- **Given exercise 1**: Count the lines in the records that contain the word "icon", and give only the number.

- **Given text**:

AM 103W 001 A Humourous (Dis)Course
T R 9:10-11:00 a.m.  Beck Krefting,  4 credits

In this course we will use comedic cultural forms to think critically about American culture and to explore key moments and transitions in American history. As burgeoning Americanists, we will examine the history of comedy as the history of the United States—that comedy reflects the institutions and ideologies shaping cultural production; the same institutions and ideologies that prompt us to warfare, that determine who has rights and who does not and that influence our consumptive practices. This course will examine the history of cultural production in America, specifically through the cultural forms of minstrelsy, vaudeville, improv, and stand-up comedy and how it has been influenced and shaped by shifts in social consciousness, changing economy, industrial and technological innovations, political events, public/popular discourses and global conflict and relations.

AM 101W 002 Intro to American Studies 1968
WF 8:40-10:00 a.m. Daniel Nathan,   4 credits

This course introduces students to different forms of history and cultural criticism and examines some recurrent American cultural values and themes, such as the tension and disparity between American ideals and social realities. It also emphasizes reading critically, thinking historically, practicing interdisciplinarity, acknowledging diversity, and making connections. Students will analyze and synthesize many kinds of texts in order to better appreciate the complexity of American life and culture. The course employs an interdisciplinary approach that melds history, journalism, autobiography, material culture, music, literature, art, film (feature and documentary), and other forms of knowledge and expression—and uses 1968 as its focal point.

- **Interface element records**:
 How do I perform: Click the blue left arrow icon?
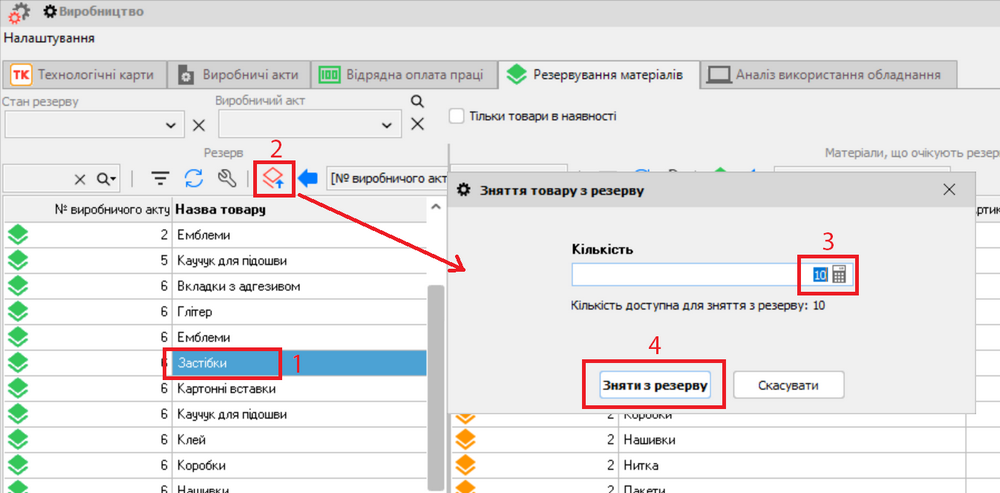[308, 179]
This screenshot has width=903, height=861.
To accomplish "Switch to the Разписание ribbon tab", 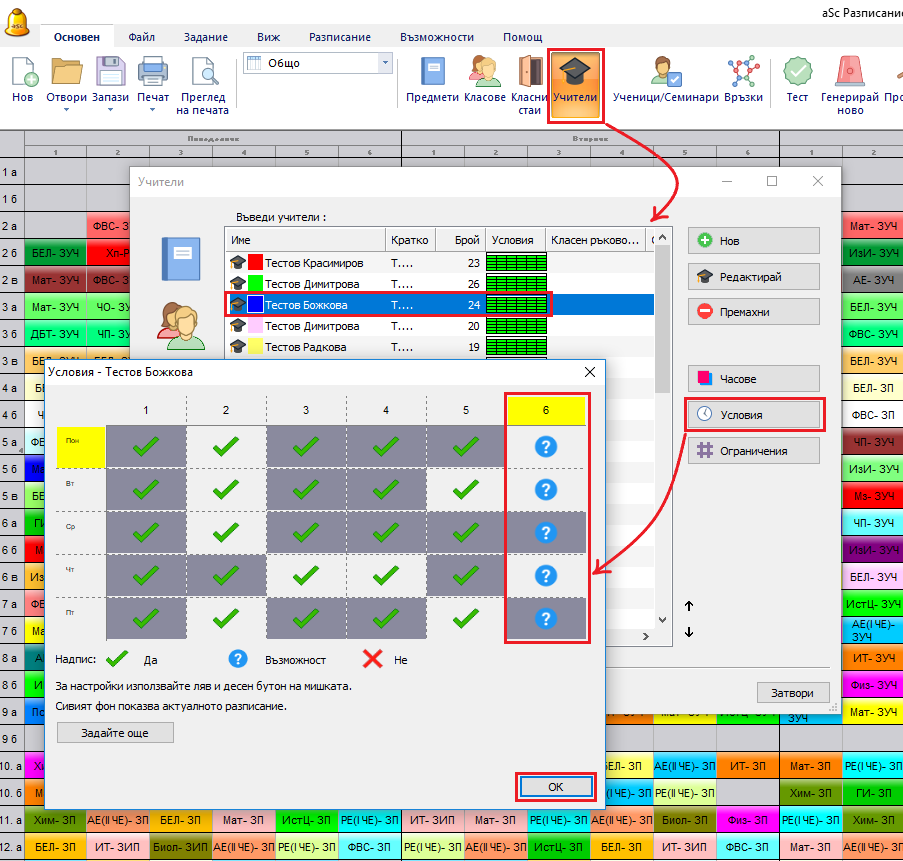I will (x=339, y=37).
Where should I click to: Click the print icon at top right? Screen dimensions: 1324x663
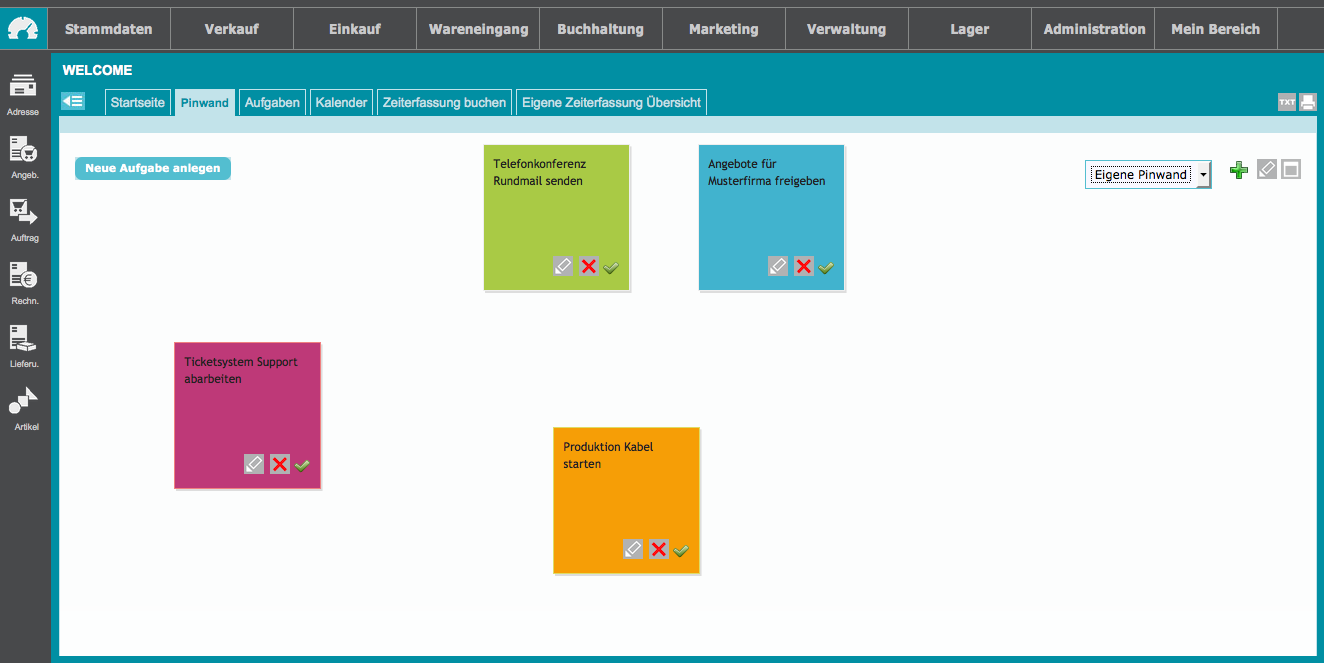point(1307,102)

- **Given exercise 2**: Decide whether each statement agrees with the course descriptions above. Answer yes or no, quoting the deciding words of the course descriptions. (a) The humor course studies minstrelsy and vaudeville. (b) The introductory American Studies course meets on Tuesdays and Thursdays. (c) The introductory American Studies course centers on the year 1968.

- **Expected answer 1**: 2

- **Expected answer 2**:
(a) Yes: "specifically through the cultural forms of minstrelsy, vaudeville, improv, and stand-up comedy"
(b) No: "WF 8:40-10:00 a.m."
(c) Yes: "uses 1968 as its focal point"